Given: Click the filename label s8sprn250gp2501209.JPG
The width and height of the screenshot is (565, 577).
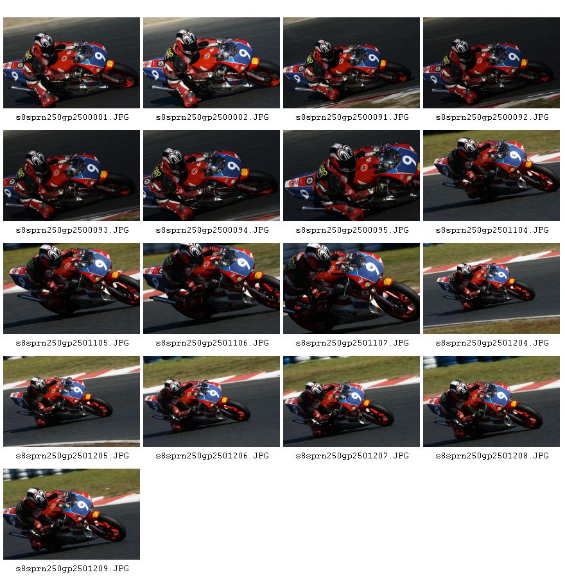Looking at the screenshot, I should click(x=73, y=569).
==
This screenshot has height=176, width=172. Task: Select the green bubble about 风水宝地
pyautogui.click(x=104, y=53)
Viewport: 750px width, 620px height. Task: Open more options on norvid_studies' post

== What you will do ==
Give back, exactly as written, the stretch from the line with "This screenshot has" through the line with "Viewport: 750px width, 620px", and no other lines from the records above.

== Completed exercise ==
This screenshot has height=176, width=172. Task: Select the green bubble about 风水宝地
pyautogui.click(x=104, y=53)
Viewport: 750px width, 620px height. Task: Open more options on norvid_studies' post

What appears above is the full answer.